What is needed:
Below, find the line containing "You are a GUI"; from there to the final line, print every line exactly and skip the pictures.

Entries provided below:

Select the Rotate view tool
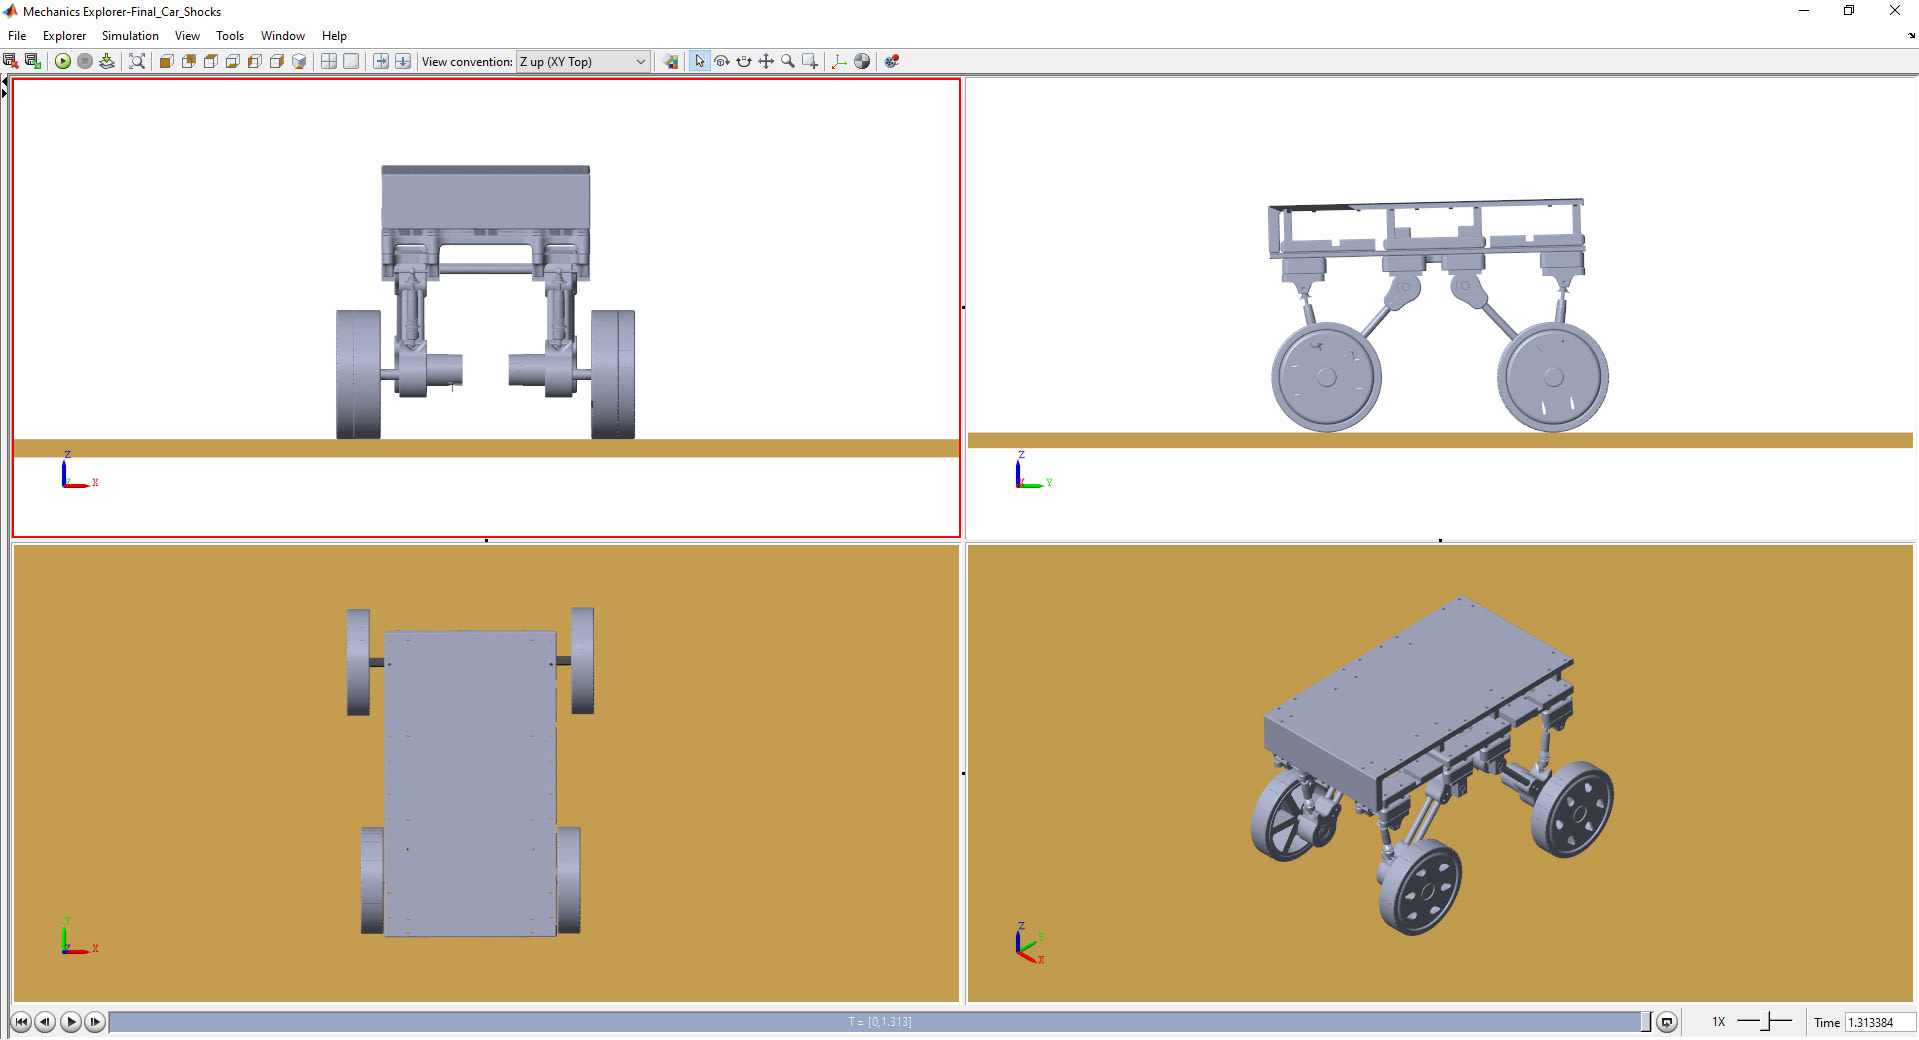Image resolution: width=1919 pixels, height=1040 pixels. [721, 62]
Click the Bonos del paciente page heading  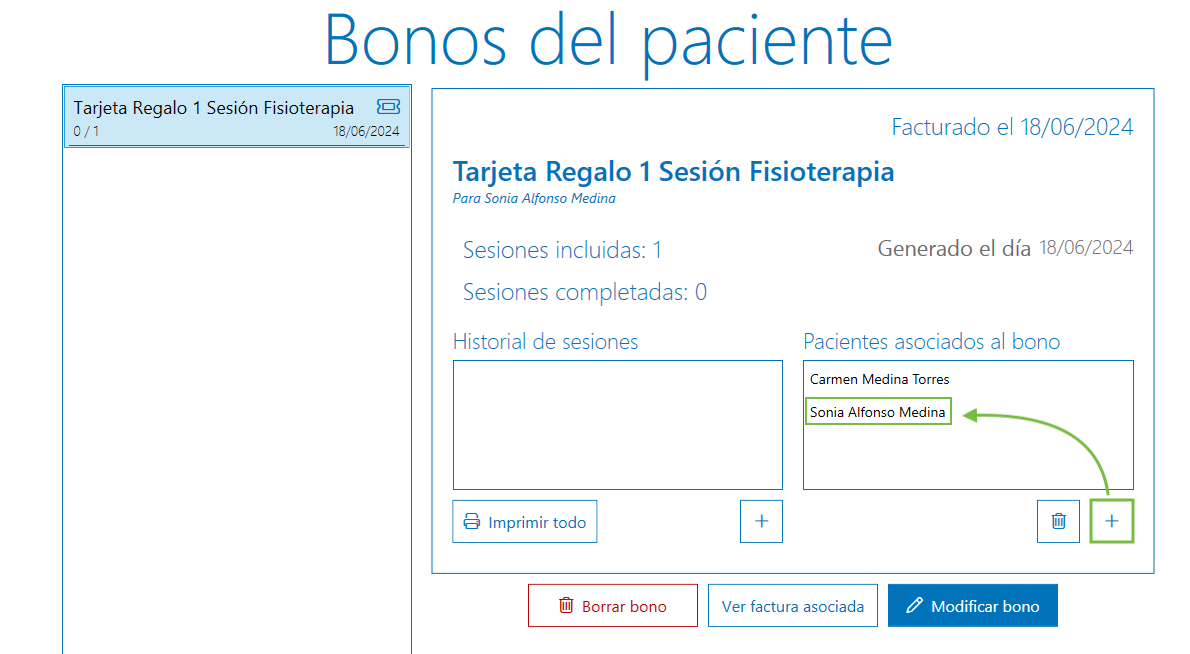click(x=608, y=40)
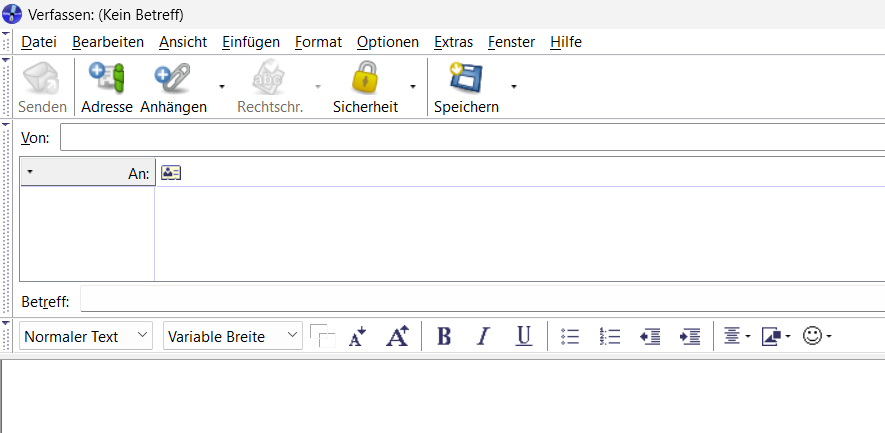The height and width of the screenshot is (433, 885).
Task: Click into the Betreff subject field
Action: point(483,298)
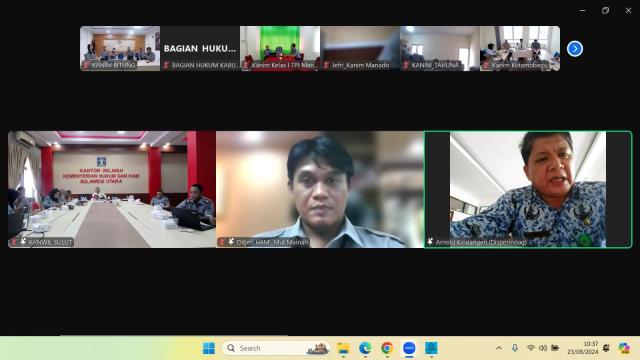640x360 pixels.
Task: Expand hidden system tray icons chevron
Action: [x=499, y=348]
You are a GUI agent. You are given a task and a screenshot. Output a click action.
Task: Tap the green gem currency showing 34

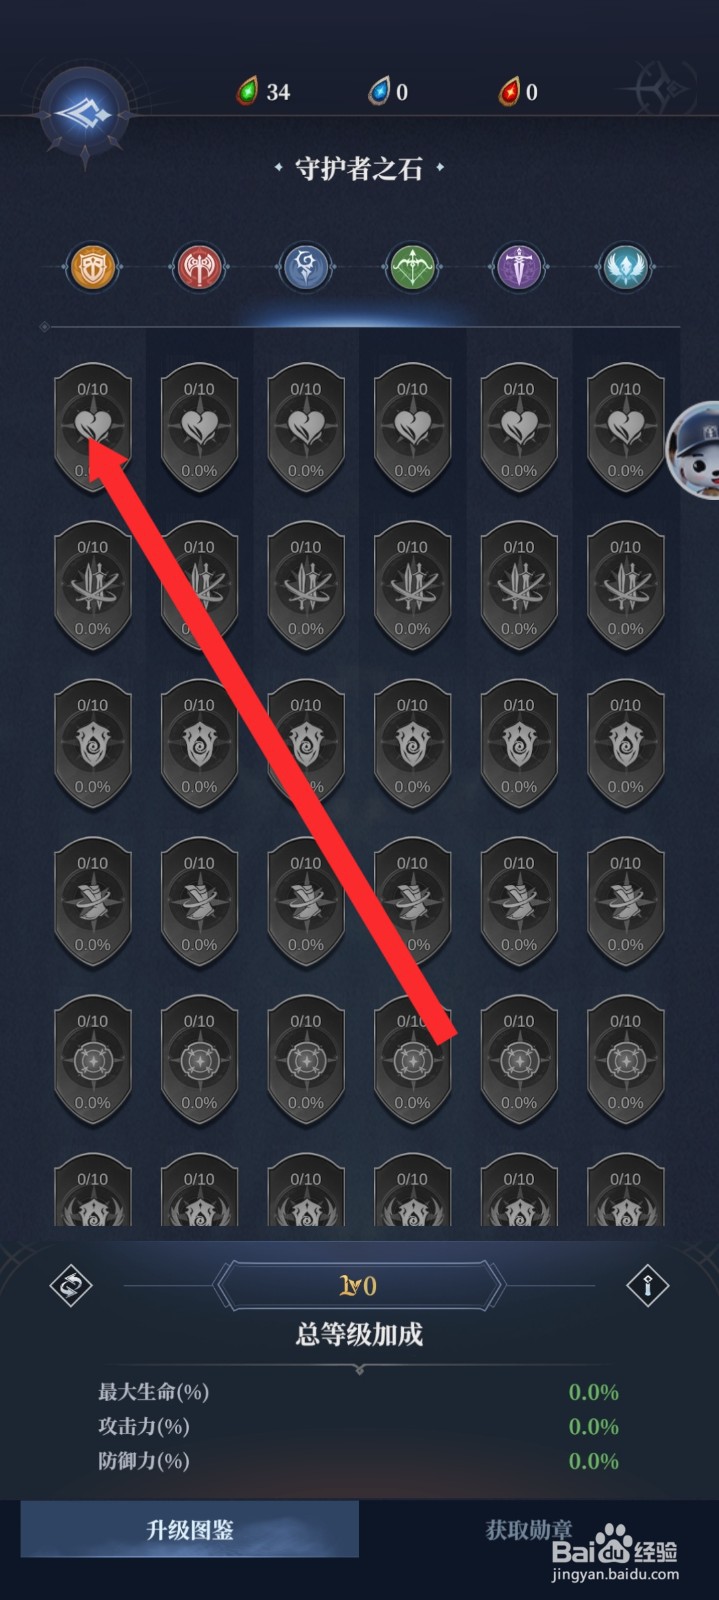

End of Entries provided.

Solution below:
You are a GUI agent. You are given a task and a screenshot. Output a click action.
Task: Tap the green gem currency showing 34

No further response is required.